Well I certainly appreciate the help, but I wasn't really asking for help. Trying to determine if things will work correctly just by looking at the components used is a whole lot of work and isn't very reliable - I had a Toughbook, for example, with an audio chip that worked fine in Linux, but only if I used headphones. I couldn't get anything at all over the system speakers.
It also doesn't tell you anything about how the components work together - if the drivers aren't all in sync the system won't suspend correctly, for example. It's also difficult to tell if a component only partially works - I recall having a problem with a touchpad at one point where its basic functionality was there, but I couldn't get the scrolling areas to register at all. There used to be a problem with battery life in Linux as well, though I think that one has been largely resolved.
Anyway, these are all things that matter and when the nice people at Anandtech are doing a review of, for example, Razor's new fourteen inch Blade, they're things that I would like to know.
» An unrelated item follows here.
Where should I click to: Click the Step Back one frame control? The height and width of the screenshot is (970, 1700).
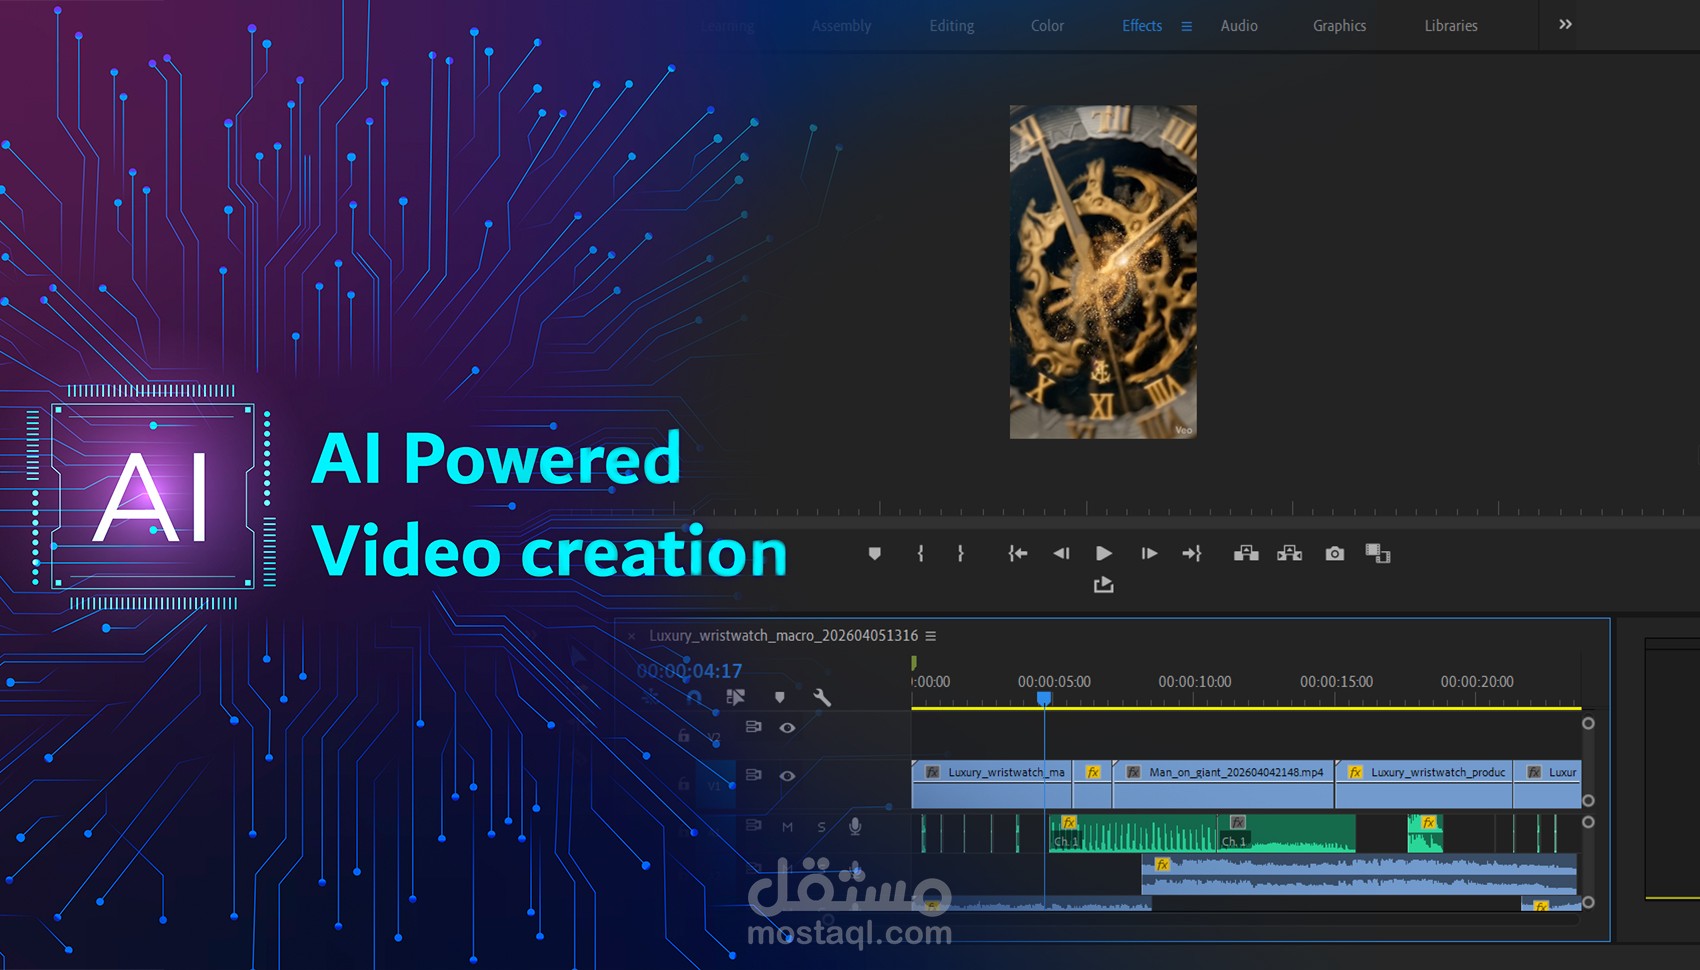pyautogui.click(x=1061, y=553)
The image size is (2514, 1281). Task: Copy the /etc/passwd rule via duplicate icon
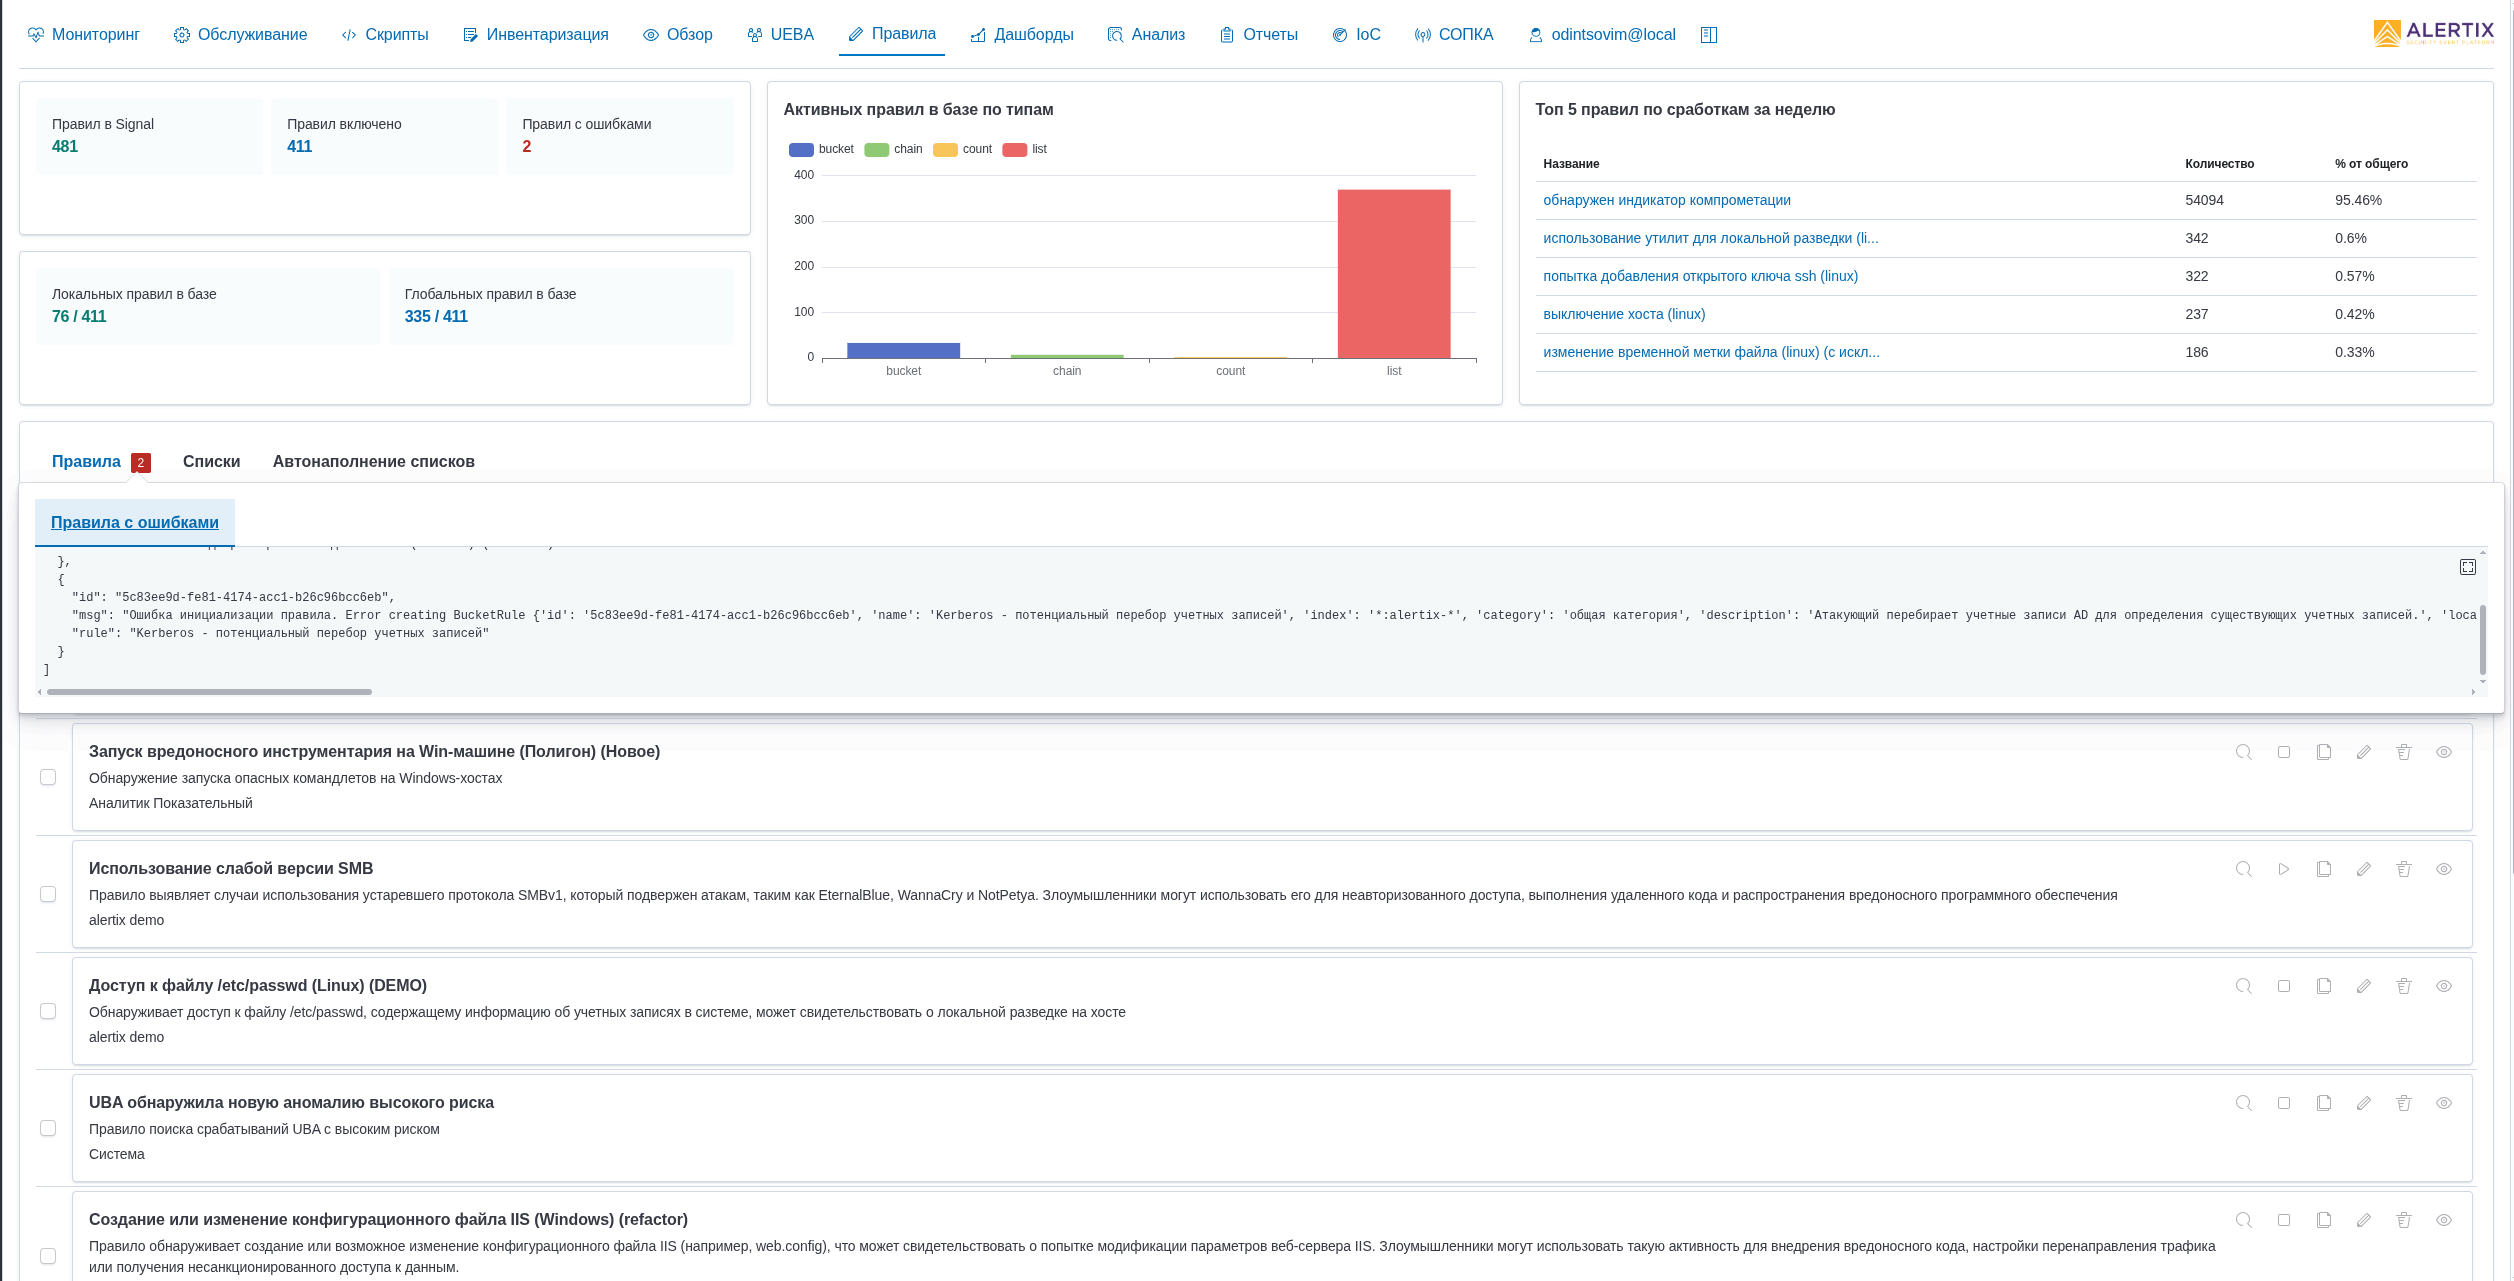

Just a little section where they install some standard distro and run through its paces, then let us know what works and what doesn't.
This is particularly applicable to gaming laptops partly, I'll grant, because those are the ones that I am interested in, but partly because SteamOS is now available as what will likely become the gaming distro of choice and gives a standard by which they can measure. No need to install OpenSUSE and Mandrake and Ubuntu, etc., and test each one. Just let us know what does and doesn't work in SteamOS and we'll figure the rest out on our own. I'm thinking (all right, hoping) that SteamOS will become a rather large part of PC gaming in the next few years and any laptop that I buy now is going to have to work for me for multiple years, so this is relevant information.
Yes I can make use of paperwastage's link, and that's appreciated, but ultimately it's not much better than searching through forums. I'd like all the info to be right there in the review. That's what a review is for, after all: to provide information on whether or not the reader should make a purchase.